Tsukuba Multiview Image Database
- TSUKUBA STEREO -
February 17, 1995
Multiview Image Database for Computer Vision Research
Yuichi Ohta and Yuichi Nakamura
Computer Vision and Image Media Laboratory
University of Tsukuba, Tsukuba, 305-8577, Ibaraki, JAPAN
1 Purpose
Computer Vision technologies will be essential to realize a high performance 3D image media. For the purpose, however, we need faster and more reliable algorithms which can produce more precise 3D information. The usage of multiview images will be the most practical way to achieve such algorithms. However, the acquisition of images observed from spatial and temporal multiple viewpoints requires special and expensive devices. This difficulty in the data acquisition may disturb the active research in the direction.
We have developed this "Multiview Image Database" as a common and standard database which can be used for many researchers to promote the computer vision research using multiple view images.
The development of this database was partially supported by the Ministry of Education, Science and Culture in Japan. The project was directed by Prof. Yuichi Ohta under the title "Development of Digital Image Database for Computer Vision Research". Several researchers in University of Tsukuba including Dr. Yuichi Nakamura have joined the project.

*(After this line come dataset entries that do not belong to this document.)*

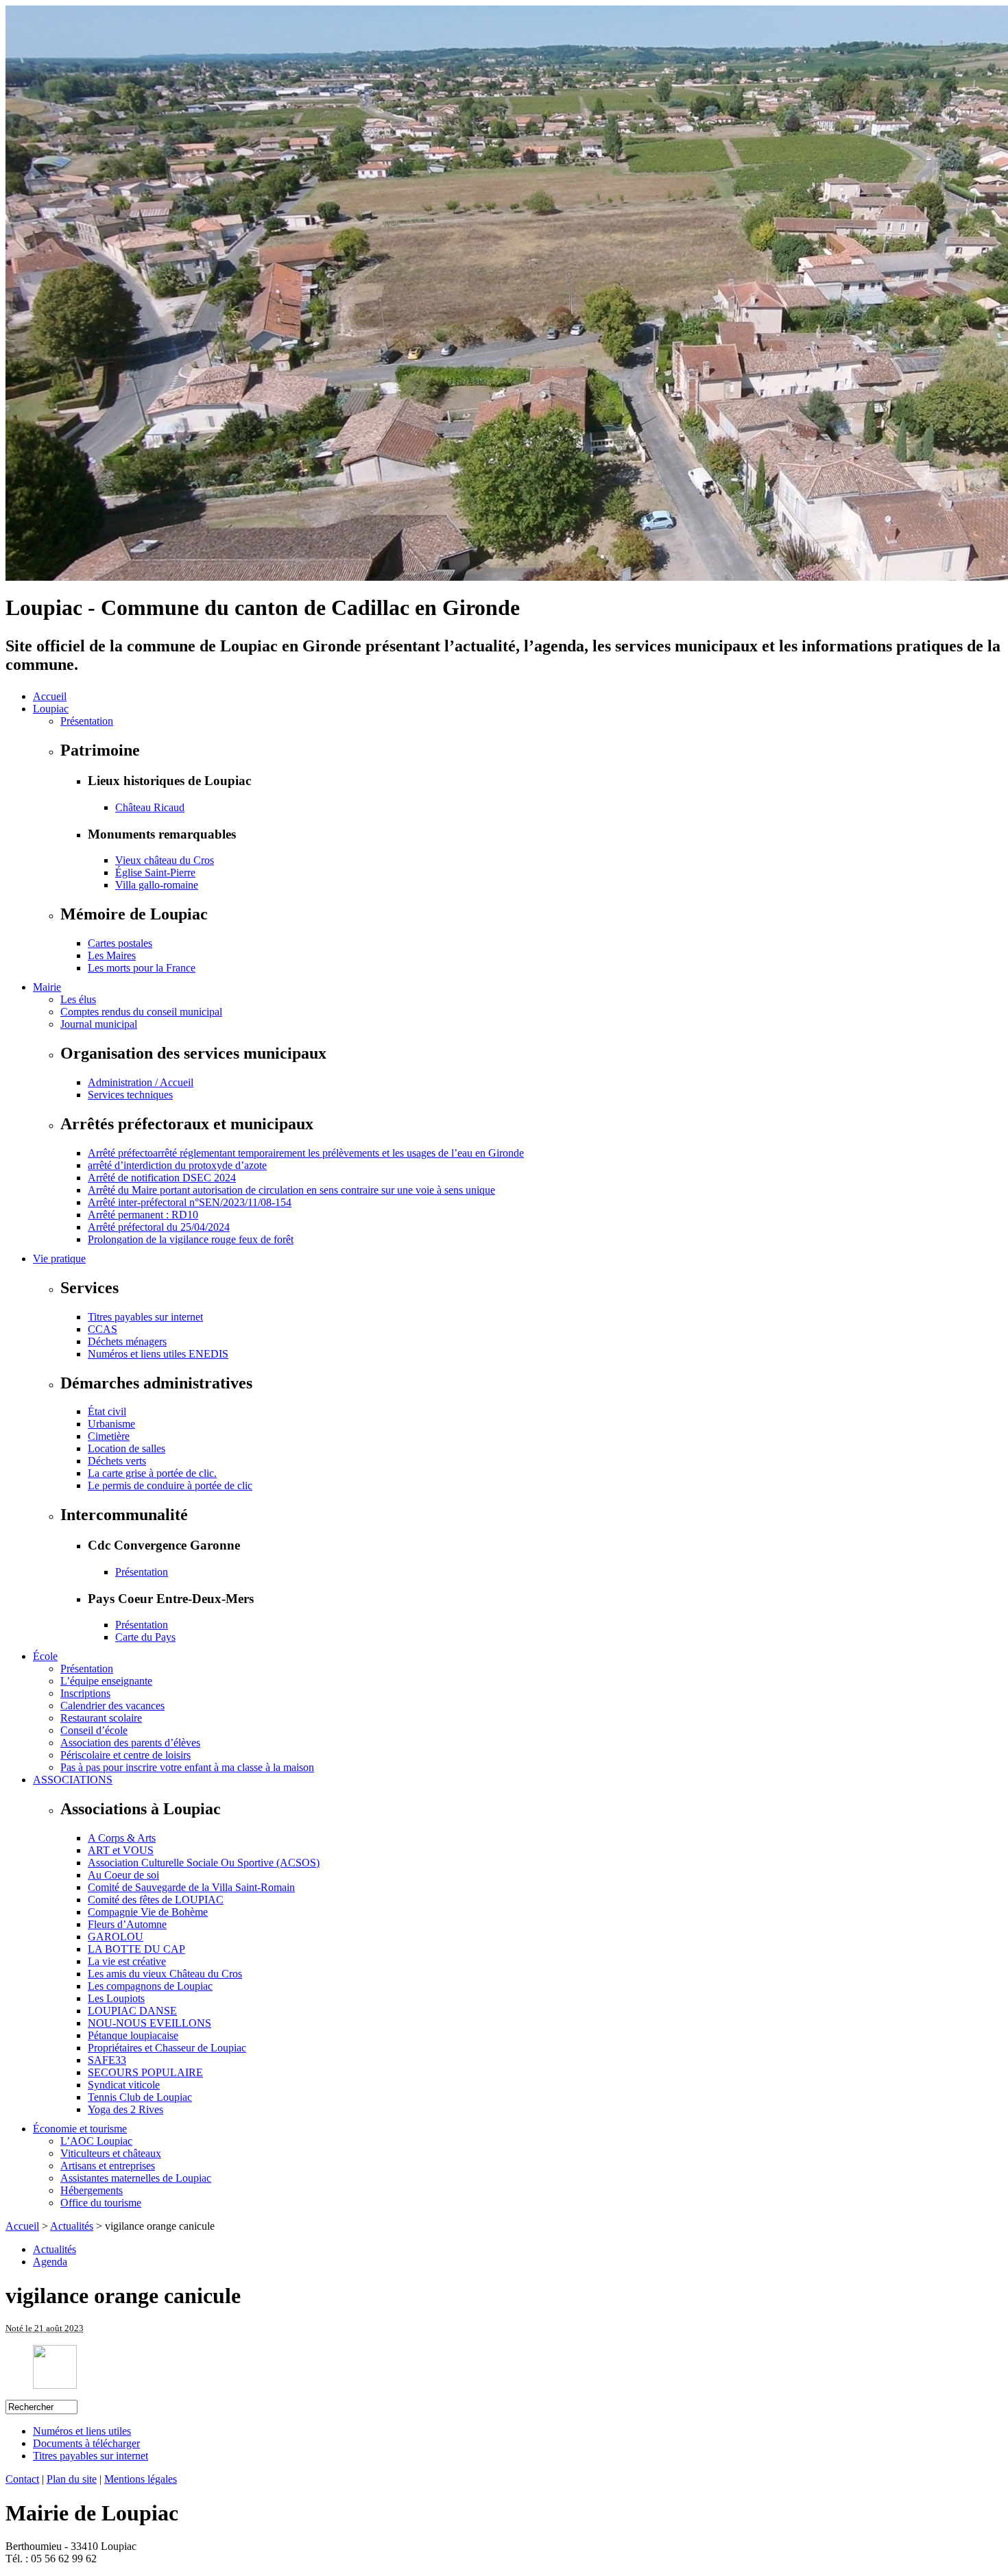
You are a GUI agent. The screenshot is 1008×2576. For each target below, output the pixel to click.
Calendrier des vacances (112, 1705)
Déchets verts (117, 1461)
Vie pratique (59, 1258)
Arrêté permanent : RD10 (143, 1214)
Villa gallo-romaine (156, 885)
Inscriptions (85, 1693)
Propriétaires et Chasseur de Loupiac (167, 2048)
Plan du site (72, 2479)
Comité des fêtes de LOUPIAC (156, 1899)
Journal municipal (98, 1024)
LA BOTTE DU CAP (136, 1949)
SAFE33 (107, 2060)
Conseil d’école (94, 1730)
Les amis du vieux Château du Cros (165, 1973)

The image acquisition and data organization process was performed by the contribution of graduate students of the Computer Vision and Image Media Laboratory at University of Tsukuba. Their names are as follows;
Volume 1: Kiyohide Satoh, Yasuhiro Mukaigawa, Itaru Kitahara
Volume 2: Takeshi Kurata, Kwang-ho Yang, Masashi Nishitani, Yukiyo Uehori
The CD-ROM package was designed by Toshikazu Miki, a graduate student of art, and the diorama used as an object was created by Tamako Takahashi, a undergraduate student of architecture.
2 Copyright
The copyright of this database is reserved by Yuichi Ohta and Yuichi Nakamura. The use of this database is restricted to those who agree with the following three usage restrictions.
1. The use of this database is limited to non-profit purposes.
2. Whenever the result of a research which was done by using this database is published, the author should indicate the credit for "University of Tsukuba, Multiview Image Database" in the article.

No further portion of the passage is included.